The common thought within the United States manufacturing and building sector was (and still is) that Chinese steel was inferior and could not be trusted.  The American Recovery and Reinvestment Act was supposed to help out industries like construction and the steel industries by putting limitations on where you can buy material and employing people.  The problem with this restriction, is there has been so much consolidation in the steel industry that many items are not made by ANY American producer.  In some cases, even if there is the American alternative, the price can be much higher and the project manager needs to reassess its job priorities.  The article talks about the situation where a company was able to find material in the United States that was almost double the price of the imported steel.


The steel industry and the manufacturing world run in tandem.  Manufacturing has been sputtering in the United States and the steel industry is dependent on people buying cars, appliances, and building infrastructure.  The manufacturing sector has defected overseas to places like China and India because of cheap labor. The majority of the construction industry has stayed within the United States because of the superiority of the American made steel products.  Companies like Nucor have had a stranglehold on the construction industry because of the high quality, yet economically made steel that they were able to produce. The danger, as the article talks about, is the threat on the construction industry which has started to shift towards Chinese steel.  I think that if President Obama extends tariffs, it will have a temporary positive effect on the industry by putting China and the US on equal footing in terms of pricing, but what is the long term game?

While I agree that it is important for China and the United States to be on an equal playing field, I think that the bigger problem is the need for more planning within the industry to become a feasible and efficient producer of steel and employer of American jobs.  Assessing our risks of bringing in more capacity to the industry vs. not being a significant player will be something to watch for.  How does the industry help bring manufacturing jobs back into this country without a plan towards the future?


Main Article:

Supporting Articles:


To Invest or Not to Invest – That is the question

I was checking out the Financial Times of London today and found an interesting story about resurgence in the American steel industry due to the development of shale natural gas and oil supplies. Basically as you may or not know, there is a large energy revolution within the US in the form of capturing natural gas and oil supplies through a process called fracking. As part of this process, there is a significant need for steel tubes to act as a casing for the shafts into the ground a well as for the drilling machinery.  While this reinvestment in the US steel industry is being fueled by demand from the energy boom as well as the fuel itself being captured from this book, I think the real story is the potentially poor planning that is being brought to light by the story.

Steel Tube Production

One of the major examples of poor planning by American steel firms that lead to their downfall was the fact that they did not plan for the future of the industry or evolve processes as required to ensure their survival.

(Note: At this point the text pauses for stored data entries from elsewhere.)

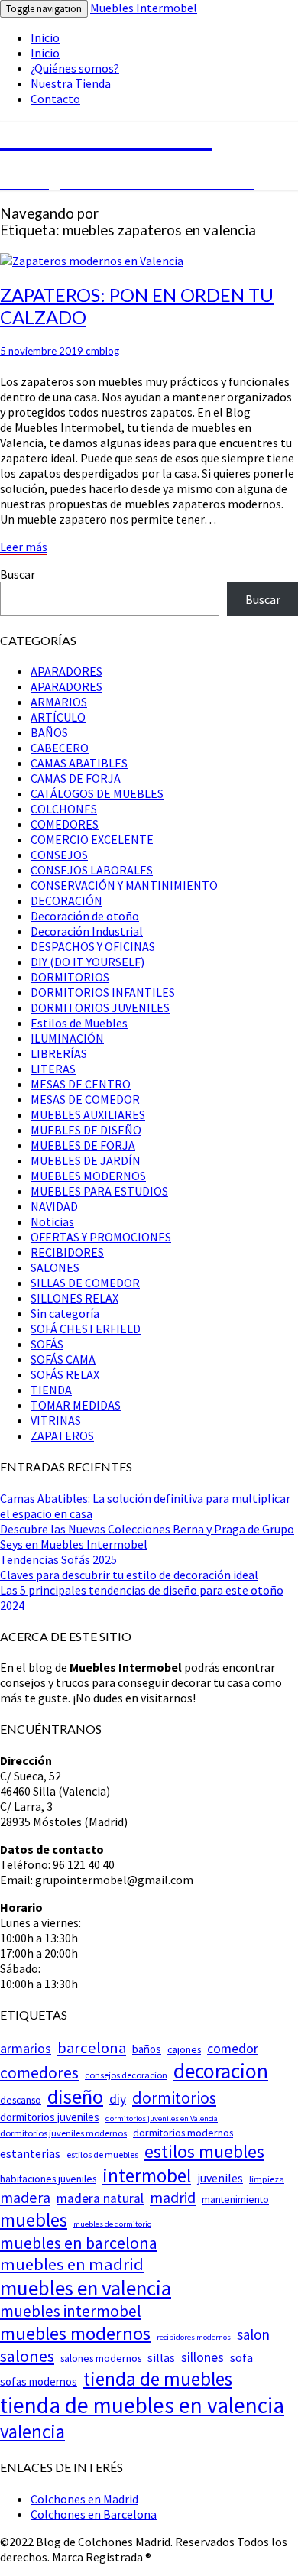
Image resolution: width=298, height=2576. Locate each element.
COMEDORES (65, 824)
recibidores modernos (194, 2337)
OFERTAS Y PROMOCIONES (101, 1236)
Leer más (23, 547)
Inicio (45, 37)
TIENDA (51, 1389)
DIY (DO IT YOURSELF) (87, 961)
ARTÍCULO (58, 717)
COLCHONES (64, 808)
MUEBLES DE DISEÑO (86, 1129)
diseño (75, 2096)
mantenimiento (235, 2199)
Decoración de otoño (85, 915)
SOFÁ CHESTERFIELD (86, 1328)
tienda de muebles (157, 2379)
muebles (33, 2220)
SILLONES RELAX (74, 1298)
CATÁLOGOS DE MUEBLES (97, 793)
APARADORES (66, 671)
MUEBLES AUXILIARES (88, 1114)
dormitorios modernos (183, 2133)
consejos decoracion (126, 2075)
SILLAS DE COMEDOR (85, 1282)
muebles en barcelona (78, 2242)
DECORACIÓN (66, 900)
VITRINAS (56, 1420)
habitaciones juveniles (48, 2178)
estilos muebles (204, 2151)
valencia (32, 2431)
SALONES (55, 1267)
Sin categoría (65, 1313)
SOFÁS (47, 1343)
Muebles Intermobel (143, 7)
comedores (39, 2072)
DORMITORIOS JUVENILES (100, 1007)
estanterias (30, 2153)
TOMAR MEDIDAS (76, 1405)
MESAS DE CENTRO (81, 1084)
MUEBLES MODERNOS (88, 1175)
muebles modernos (75, 2333)
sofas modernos (38, 2381)
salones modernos (100, 2358)
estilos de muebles (102, 2154)
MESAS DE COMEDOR (85, 1099)
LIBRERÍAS (59, 1053)
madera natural (100, 2198)
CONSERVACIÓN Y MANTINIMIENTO (124, 885)
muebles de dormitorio (112, 2224)
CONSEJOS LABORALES (92, 870)
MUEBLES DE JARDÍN (86, 1160)
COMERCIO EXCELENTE (92, 839)
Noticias (52, 1221)
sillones (202, 2357)
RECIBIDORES (67, 1252)
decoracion (220, 2071)
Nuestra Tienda (71, 83)
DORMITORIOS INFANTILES (103, 992)
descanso (20, 2100)
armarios (25, 2048)
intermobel (146, 2175)
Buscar (17, 574)
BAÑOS (49, 732)
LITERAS (53, 1068)
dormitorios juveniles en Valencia (161, 2118)
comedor (232, 2048)
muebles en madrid (72, 2264)
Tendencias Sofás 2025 (58, 1559)
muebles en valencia (85, 2288)
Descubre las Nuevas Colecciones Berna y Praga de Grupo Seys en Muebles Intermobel (147, 1536)
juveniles (220, 2177)
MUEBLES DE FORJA (83, 1145)
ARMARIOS (59, 701)
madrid (173, 2198)
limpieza (266, 2179)
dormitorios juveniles (49, 2117)
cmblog (102, 351)
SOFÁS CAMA (63, 1359)
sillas (161, 2357)
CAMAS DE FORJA (76, 778)
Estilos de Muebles (79, 1022)
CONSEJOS (59, 854)
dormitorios (174, 2097)
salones (27, 2356)
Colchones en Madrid (84, 2498)
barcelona (91, 2048)
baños (146, 2049)
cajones (184, 2049)
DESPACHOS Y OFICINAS (93, 946)
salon (253, 2334)
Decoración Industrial (87, 931)
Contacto (55, 98)
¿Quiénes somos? (75, 68)
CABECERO (60, 747)
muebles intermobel (70, 2311)
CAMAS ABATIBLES (79, 763)
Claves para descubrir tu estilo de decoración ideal (129, 1574)
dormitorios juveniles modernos (63, 2133)
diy (117, 2099)
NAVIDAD (54, 1206)
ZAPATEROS (62, 1435)
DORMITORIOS (70, 977)
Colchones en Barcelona (94, 2514)
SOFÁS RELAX (65, 1374)
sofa (241, 2358)
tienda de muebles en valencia (142, 2405)
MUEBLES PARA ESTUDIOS (99, 1191)
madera (25, 2198)
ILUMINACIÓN (67, 1038)
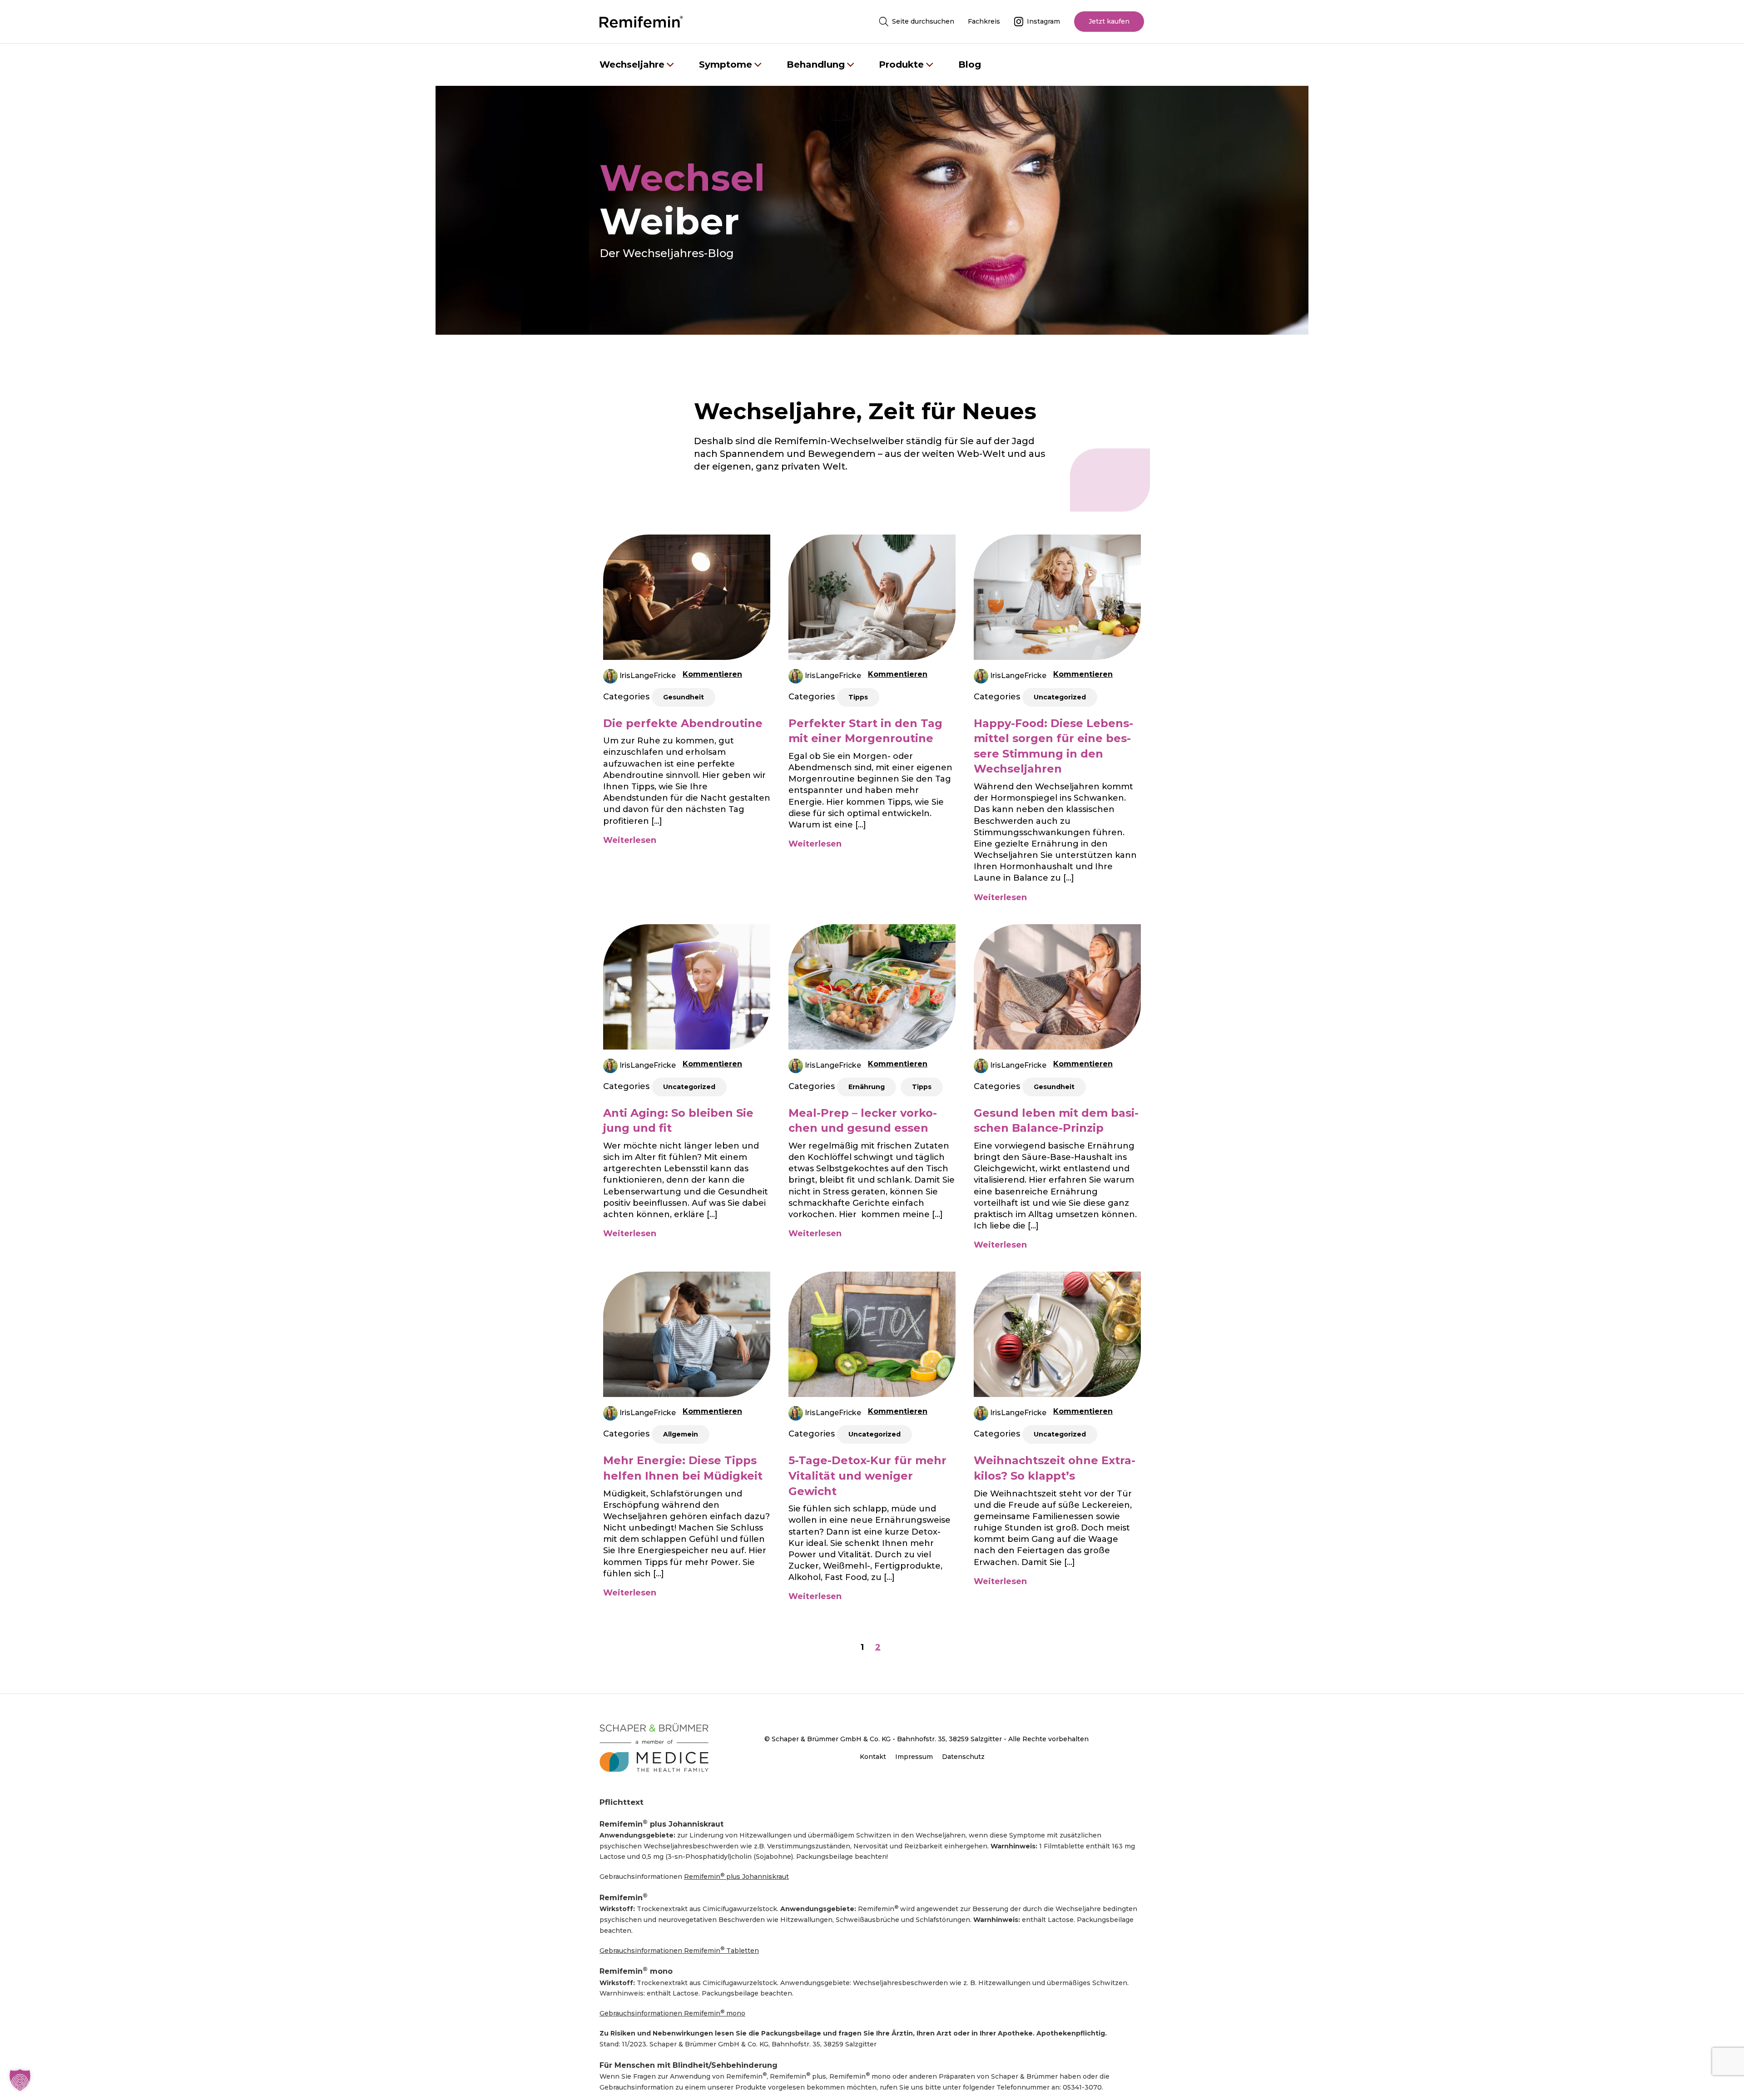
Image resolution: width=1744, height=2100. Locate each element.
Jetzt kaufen (1109, 21)
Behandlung (816, 64)
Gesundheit (683, 697)
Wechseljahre (632, 64)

From reading the article, it seems that this same chain of errors is taking place once again within the steel industry. While it is true that there is a renewed demand for steel due to this boom, the boom is quite limited and the number of players within the expansion along with the sheer volume itself will provide a significant challenge.  For example, the article quotes both the fact that expansion will increase the US’s steel tube production by 60 percent while it also remarks the fact that there will be a lot of shifting to producers at lower causing a cannibalization of the industry.

Upon reflection of this story, I think that there is almost an emotional high that is taking the place of logical analysis of the market place. Why is this so important for us to recognize in our studies of project management? As we have learned in class from our participation in the ever-changing project resource allocation exercise, the reality on the ground is ever changing. I think firms that are currently expanding within the US Steel industry are not considering the overall impact of such expansions into a market place ripe for adoption by domestic producers which are already in a position to lock out competitors through locking up demand fueled by cheaper fuel sources.

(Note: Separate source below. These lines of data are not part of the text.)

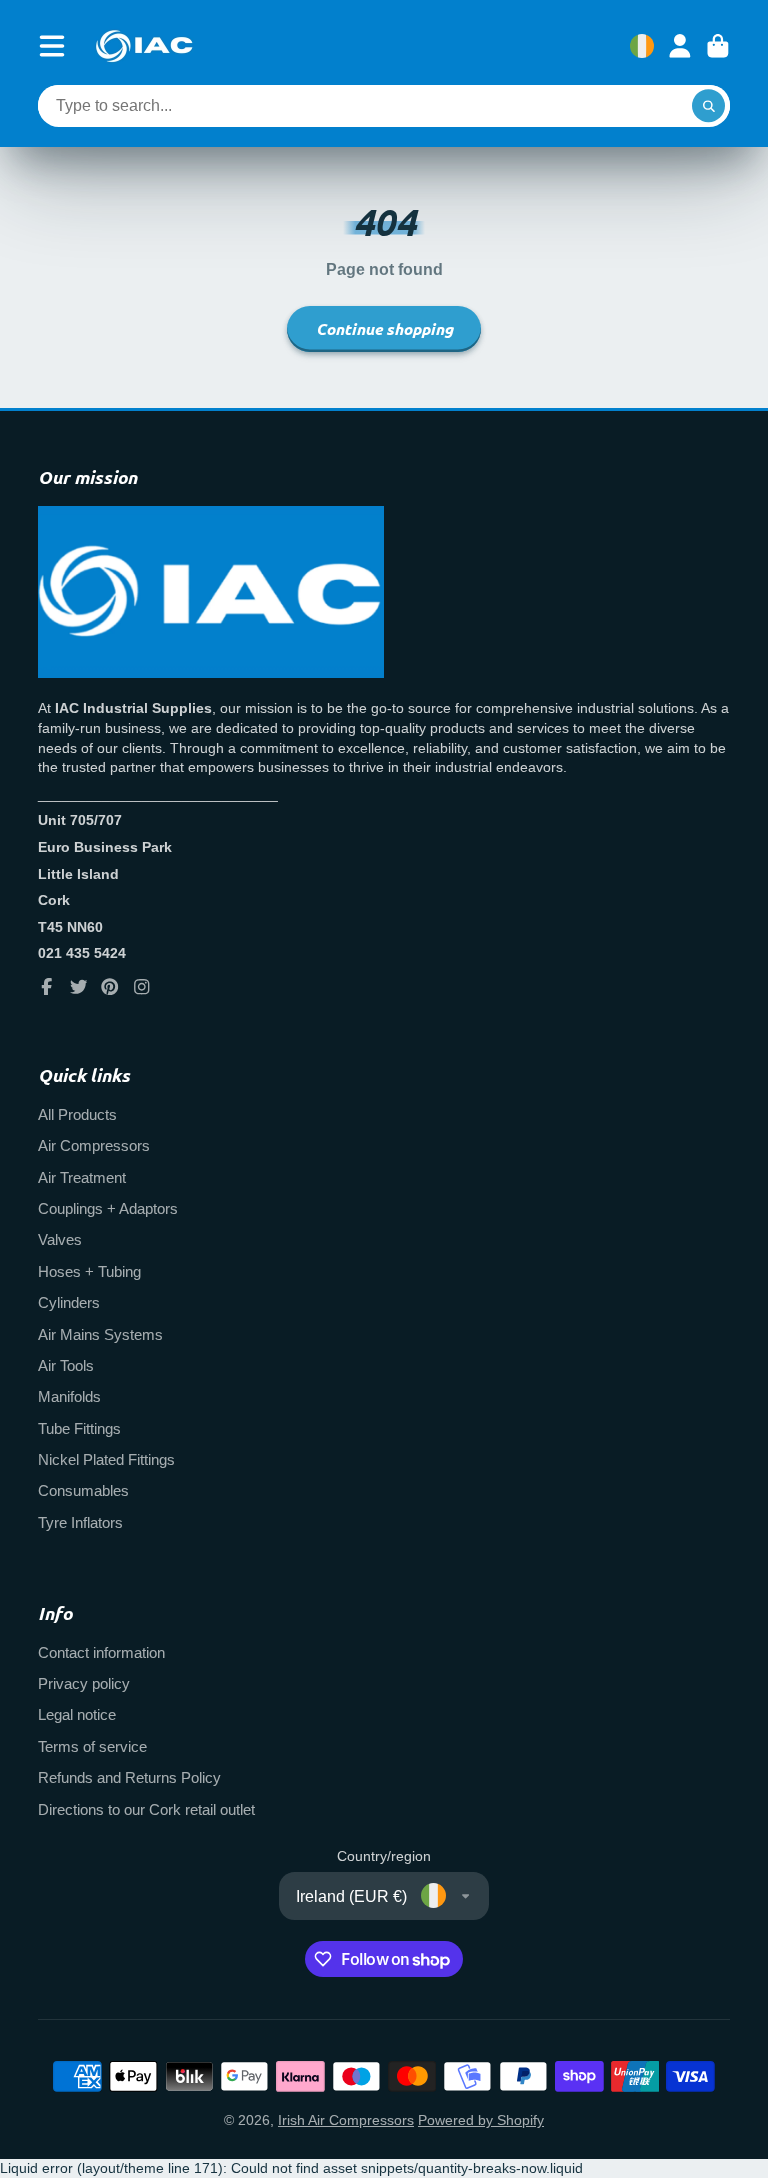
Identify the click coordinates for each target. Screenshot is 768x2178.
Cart (718, 46)
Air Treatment (82, 1177)
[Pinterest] (110, 987)
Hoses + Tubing (89, 1271)
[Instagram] (142, 987)
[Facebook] (47, 987)
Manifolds (69, 1396)
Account (680, 46)
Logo (144, 46)
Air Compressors (94, 1145)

The second emotional link that can be observed in my opinion is the fact that many of these firms are all expanding and entering the market at the same time without a thought as to the long term demands. This also relates to our studies of needing to be fluid with how we handle projects. A relatable example would be how we react if our charitable projects were to derail? Would we stay the course or attempt to reignite our efforts through a totally new strategy?  What if a project at work implodes? Would you be able to make the necessary divestments to bring about a successful completion or perhaps a total scrapping of the effort?